Мы довольно долго сидели одни, был вечер, горела лампа; за стеной кто-то пел. Мы разговаривали, вспоминали далекие Н-ские годы, мое детство. Не знаю, как случилось, что она рассказала мне, что мой отец — бывший мамин ученик, и было ему тогда всего девятнадцать лет. А до него она не любила никого. Теперь он женат и у него уже дети. Ни имени его, ни фамилии я не спросила.
Пришла домой мама. Теперь ей было уже за пятьдесят. Она была седенькая, маленькая, как, впрочем, большинство мам, на руках у нее почему-то завелись веснушки. Я сама не знаю, что делалось со мной: мне было жаль ее, жаль так, что хотелось лечь и плакать и не вставать, пока душу не выплачу. Я терялась при мысли об обидчике, войди он, я бы кинулась на него, выдавила бы ему глаза, искусала бы ему лицо. Но, кроме того, мне было стыдно. Я поняла, что мама моя — это мой позор, так же, как я — ее позор. И вся наша жизнь есть непоправимый стыд.
Но это прошло. В консерватории никогда никто не спросил меня об отце — я, впрочем, ни с кем близко не сходилась. Была война. Я стала взрослой. Постепенно я привыкла к мысли, что надо будет выбрать себе трудовую в жизни дорогу — ремесло у меня уже было.
Я назвала моего отца «обидчиком». Позже я поняла, что это было не так. Ему было девятнадцать лет. Для него моя мама была лишь ступенькой к окончательной зрелости; он, вероятно, и не подозревал, что она в ее возрасте — девушка. А она? Как страстно и блаженно, несмотря на близость, должна была она любить, чтобы пойти на связь с человеком, могшим быть ее сыном, чтобы родить от этой — короткой и единственной в жизни связи — дочь. И что от всего этого осталось у нее в памяти и в сердце?
И вот — революция.
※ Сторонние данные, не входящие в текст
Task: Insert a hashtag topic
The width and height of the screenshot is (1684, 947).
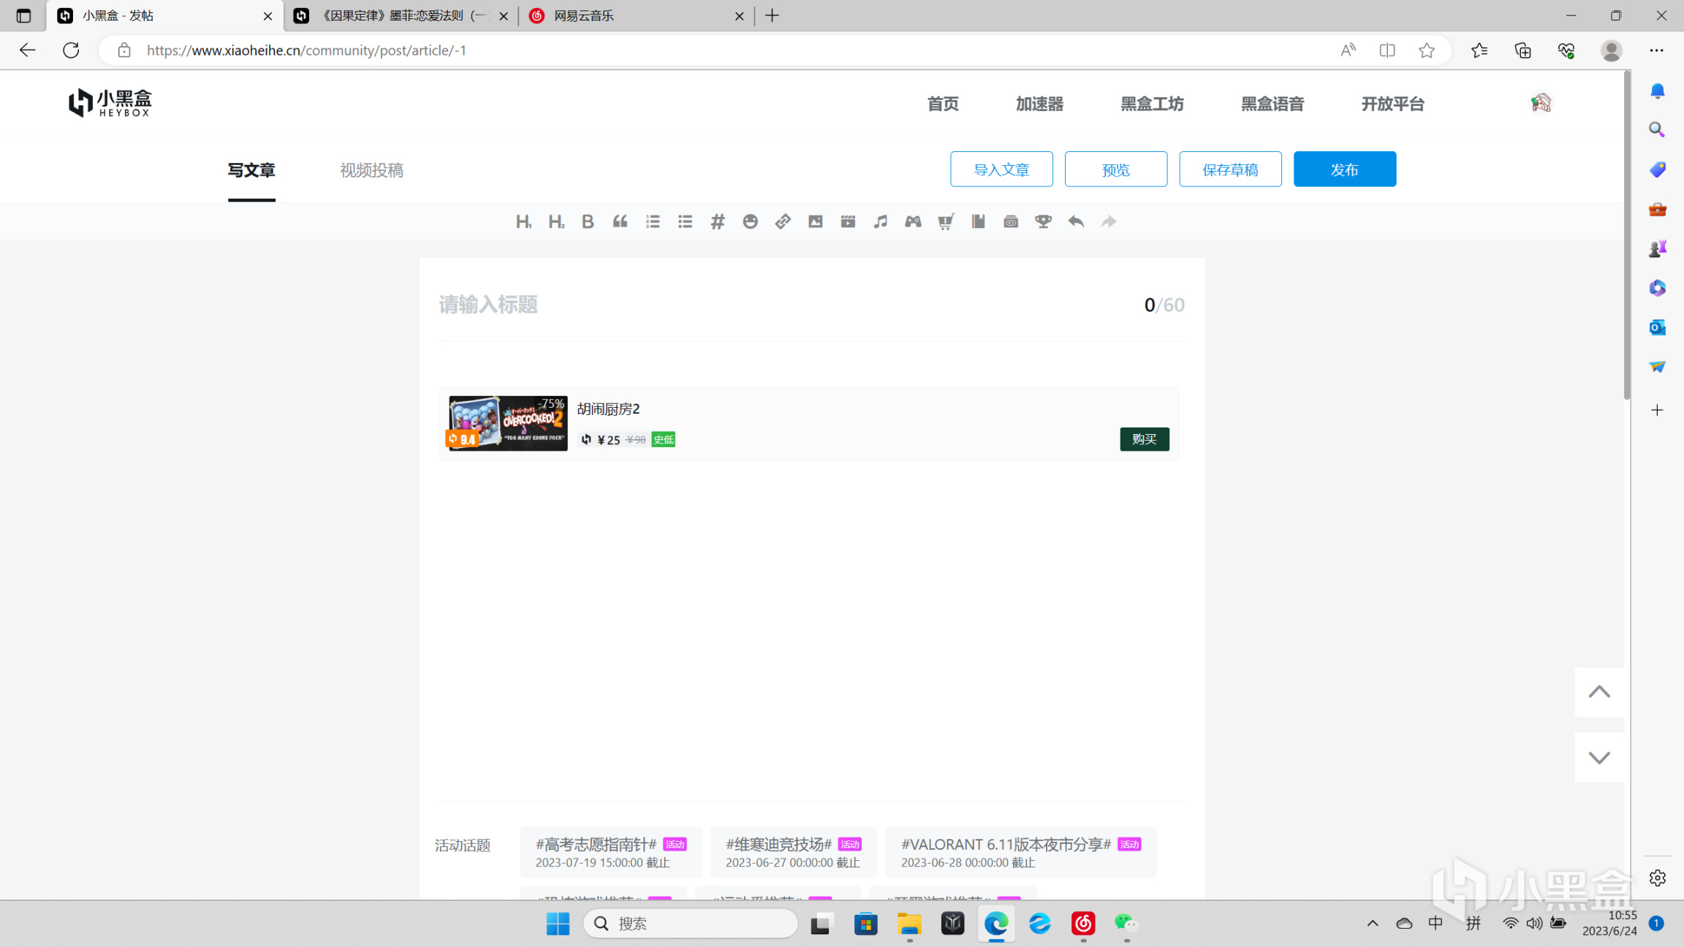Action: (717, 221)
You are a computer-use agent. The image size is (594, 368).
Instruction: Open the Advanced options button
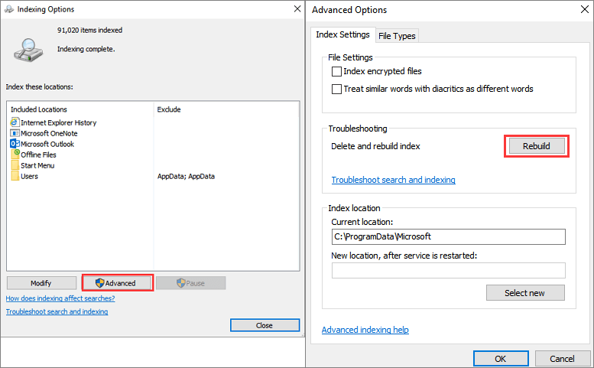click(118, 283)
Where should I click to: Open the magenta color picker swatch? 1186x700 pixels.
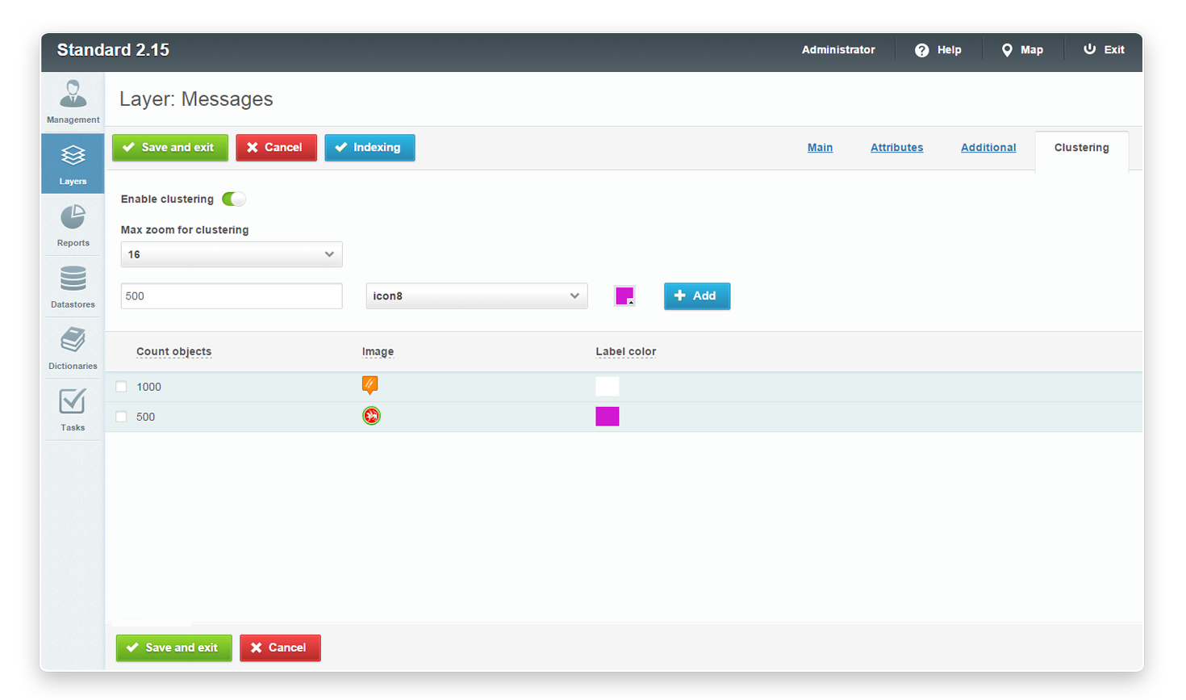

Для каждого та жизнь кончилась в разное время. Для одного — когда он сел на пароход в Севастополе, для другого — когда буденовцы вошли в степное городище. Для меня — в мирной жизни Петербурга. В консерватории занятий не было. Митенька, уже с месяц болтавшийся в Петербурге (он приехал учиться композиции), пришел к нам 25 октября, с утра. Мама была простужена. Митенька играл, потом мы завтракали, потом Митенька уснул… Ах, как я помню этот день! Я почему-то все что-то шила. Вечером мы втроем играли в «дурака». И даже помню, что на обед была рыба.